I read two stories in the past couple of days that illustrate the notion. One was a very short, silly bit called The Jovian Jest, by Lilith Lorraine (Amazing Science Fiction, May, 1930). Alien object comes to Earth, lands in a farmer’s field. Townspeople gather to investigate. Tentacles emerge, capture two unsuspecting bystanders. Alien creature probes their minds,  finds one, a common townsfolk, is of meager intellect and affable, the other, a professor, is learned and articulate, but boorish. It possesses one of them in order to communicate with the people of Earth. The message is delivered, and the alien vacates the captured bodies and returns the disembodied consciousnesses to them, and leaves. It is only at the very end of the story, after the extraterrestrial vessel disappears that we learn of the jest: The alien swapped the consciousnesses of the two men.

I don’t want to be hypercritical, but it didn’t work, for me. Ultimately, no one was tricked into making the wrong choice, no one gained anything in the transaction, and no one learned a lesson or got his comeuppance. The two minds were merely forced to trade bodies.

It struck me that the author sought to ridicule the professorial breed, but the justification was absent from the story.
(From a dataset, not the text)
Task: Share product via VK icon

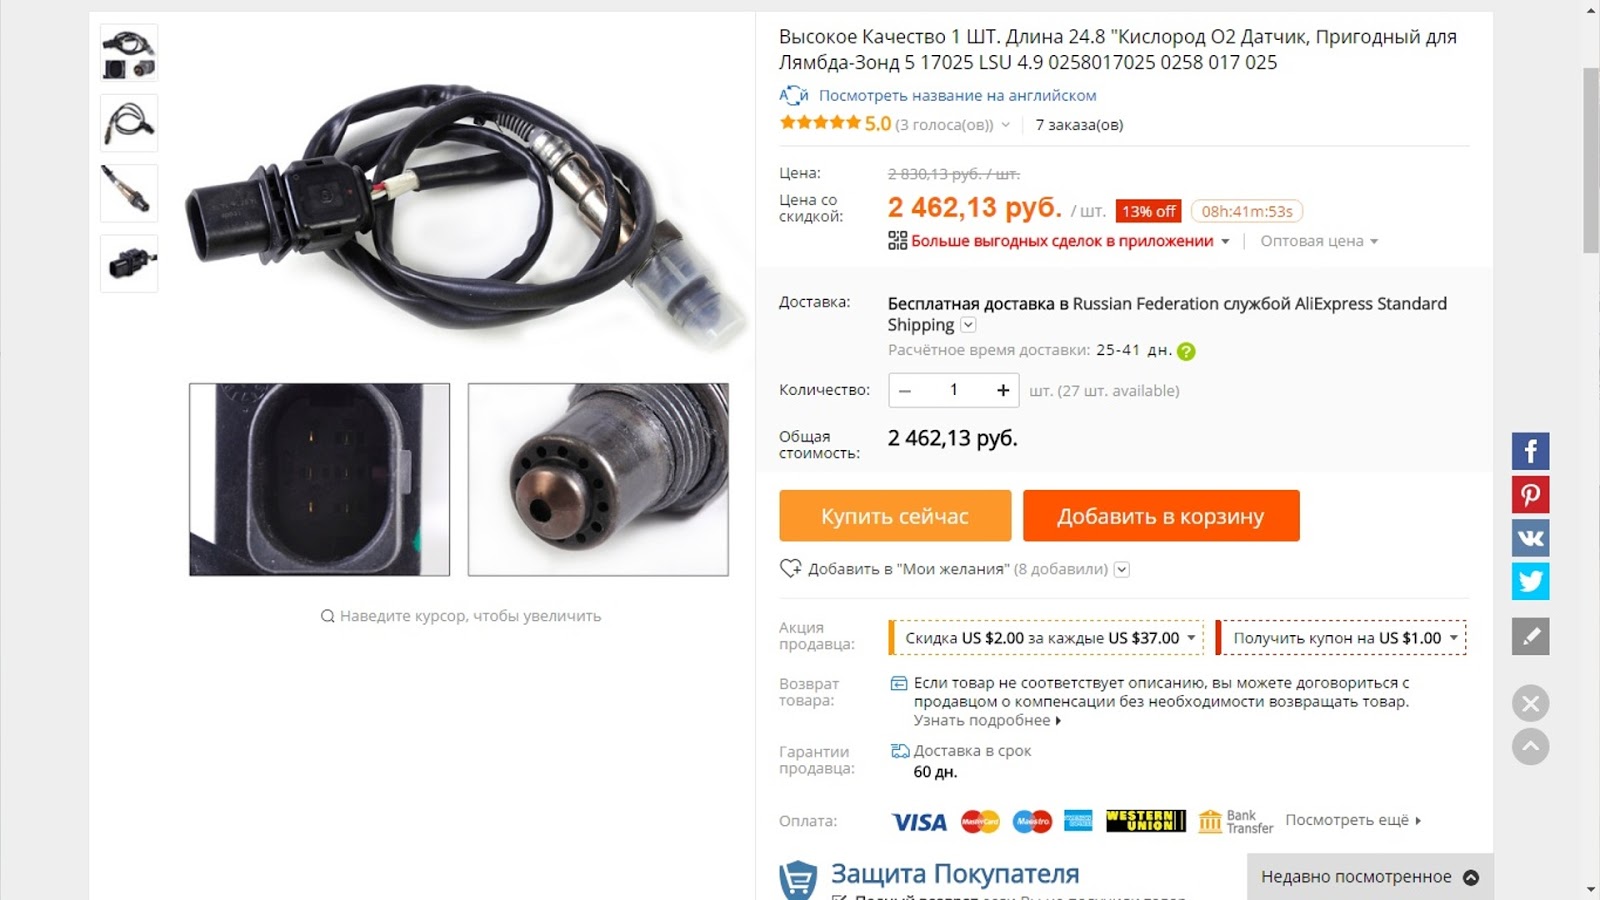Action: coord(1530,538)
The other story was The Girls From Earth, by Frank M. Robinson (Galaxy Science Fiction, January 1952, about a human future wherein the men of Earth take to the skies to colonize other, rugged, more primitive worlds, and the women, largely disinclined to emigrate, stay behind in the comparatively luxurious comforts of the home world.

Consequently, the colonized worlds are man-heavy, and Earth becomes predominantly female. A sort of cultural schism takes place, along sex lines, and the story addresses the problem that has arisen finding mates.

The premise of the story was silly, but the progression of events was funny, and culminated in a sweet resolution expressing the notion that, however dubious might be the circumstances of their initial encounters, men and women, in the end, are made for each other.

John Racette

The Jovian Jest

The Girls From Earth

Abby Someone. Abby who?

Astounding Science Fiction, August, 1959, we submit, for your consideration, Anne Walker. Who’s Anne Walker? Well I don’t know. Nobody really knows, I don’t think. There is only one title, a short story called A Matter of Proportion, listed under the name Anne Walker in Project Gutenberg.

A Matter of Proportion is a snapshot of a man who, in a time of war, does a heroic thing, to the amazement of one of his comrades. Big idea: Strength of will and dedication to purpose trump seemingly insurmountable obstacles. And, oh, I like that. Give me a David and Goliath story all day!

The story introduces two features that qualify it as science fiction. The first one is the ICEG (inter-cortical encephalograph), a sort of mind-reading, sensation-sharing, buddy system used, in the story, to provide a channel of communication between soldiers in times of war. Through this device, the author allows the narrator, an observer, to experience the thoughts and sensations of his subject, the hero, thus conveying two points of view (the narrator’s panicked incredulity and the hero’s calm determination) simultaneously.

The other feature that tags the story as science fiction takes the form of the big reveal, which–spoiler alert–I will here blurt out verbatim in a quotation from the story:

“I was the first—successful—brain transplant in man.”

So that’s the science fiction of it. Walker’s description of the science of organ transplantation was naive and didn’t convince, but the idea was out there, and she had the guts to run with it, so, more power to her. What’s more? She finished the story and got it published! She lived the dream, Daddy-o!